Gradient-descent optimizer with adaptive learning rate, first and second moment.

Adaptive Moment Estimation uses a step-dependent learning rate, a first moment \(a\) and a second moment \(b\), reminiscent of the momentum and velocity of a particle:

\[x^{(t+1)} = x^{(t)} - \eta^{(t+1)} \frac{a^{(t+1)}}{\sqrt{b^{(t+1)}} + \epsilon },\]

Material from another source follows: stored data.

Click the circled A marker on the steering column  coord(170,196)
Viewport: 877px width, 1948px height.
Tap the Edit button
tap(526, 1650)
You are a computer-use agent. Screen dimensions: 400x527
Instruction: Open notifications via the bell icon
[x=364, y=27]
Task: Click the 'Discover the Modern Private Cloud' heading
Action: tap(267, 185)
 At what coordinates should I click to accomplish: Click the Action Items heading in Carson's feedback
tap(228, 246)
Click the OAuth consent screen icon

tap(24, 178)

where the update rules for the three values are given by

\[\begin{split}a^{(t+1)} &= \frac{\beta_1 a^{(t)} + (1-\beta_1)\nabla f(x^{(t)})}{(1- \beta_1)},\\ b^{(t+1)} &= \frac{\beta_2 b^{(t)} + (1-\beta_2) ( \nabla f(x^{(t)}))^{\odot 2} }{(1- \beta_2)},\\ \eta^{(t+1)} &= \eta^{(t)} \frac{\sqrt{(1-\beta_2)}}{(1-\beta_1)}.\end{split}\]

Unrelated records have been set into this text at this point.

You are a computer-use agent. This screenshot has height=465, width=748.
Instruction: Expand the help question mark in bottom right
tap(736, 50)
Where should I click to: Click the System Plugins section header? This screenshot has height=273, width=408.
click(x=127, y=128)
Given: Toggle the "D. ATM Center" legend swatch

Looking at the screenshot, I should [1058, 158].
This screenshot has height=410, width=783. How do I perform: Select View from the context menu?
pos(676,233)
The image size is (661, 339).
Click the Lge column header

Above, \(( \nabla f(x^{(t-1)}))^{\odot 2}\) denotes the element-wise square operation, which means that each element in the gradient is multiplied by itself. The hyperparameters \(\beta_1\) and \(\beta_2\) can also be step-dependent. Initially, the first and second moment are zero.

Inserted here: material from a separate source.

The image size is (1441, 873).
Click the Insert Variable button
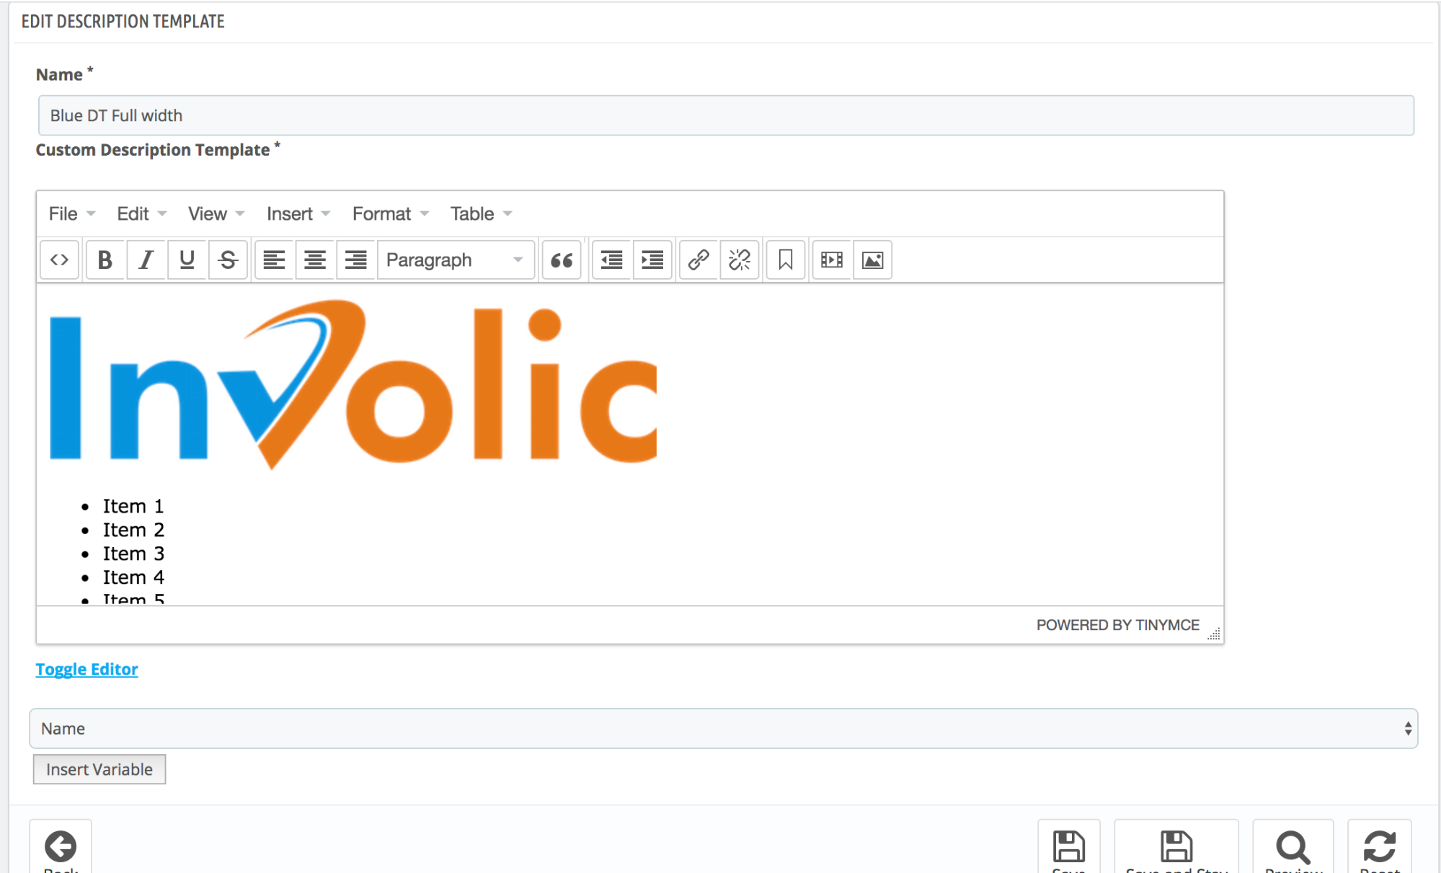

The shift \(\epsilon\) avoids division by zero.

For more details, see [kingma2014adam].

  • stepsize (float) – the user-defined hyperparameter \(\eta\)
  • beta1 (float) – hyperparameter governing the update of the first and second moment
  • beta2 (float) – hyperparameter governing the update of the first and second moment
  • eps (float) – offset \(\epsilon\) added for numerical stability
apply_grad(grad, x)[source]

Update the variables x to take a single optimization step. Flattens and unflattens the inputs to maintain nested iterables as the parameters of the optimization.

  • grad (array) – The gradient of the objective function at point \(x^{(t)}\): \(\nabla f(x^{(t)})\)
  • x (array) – the current value of the variables \(x^{(t)}\)

the new values \(x^{(t+1)}\)

Return type:



Reset optimizer by erasing memory of past steps.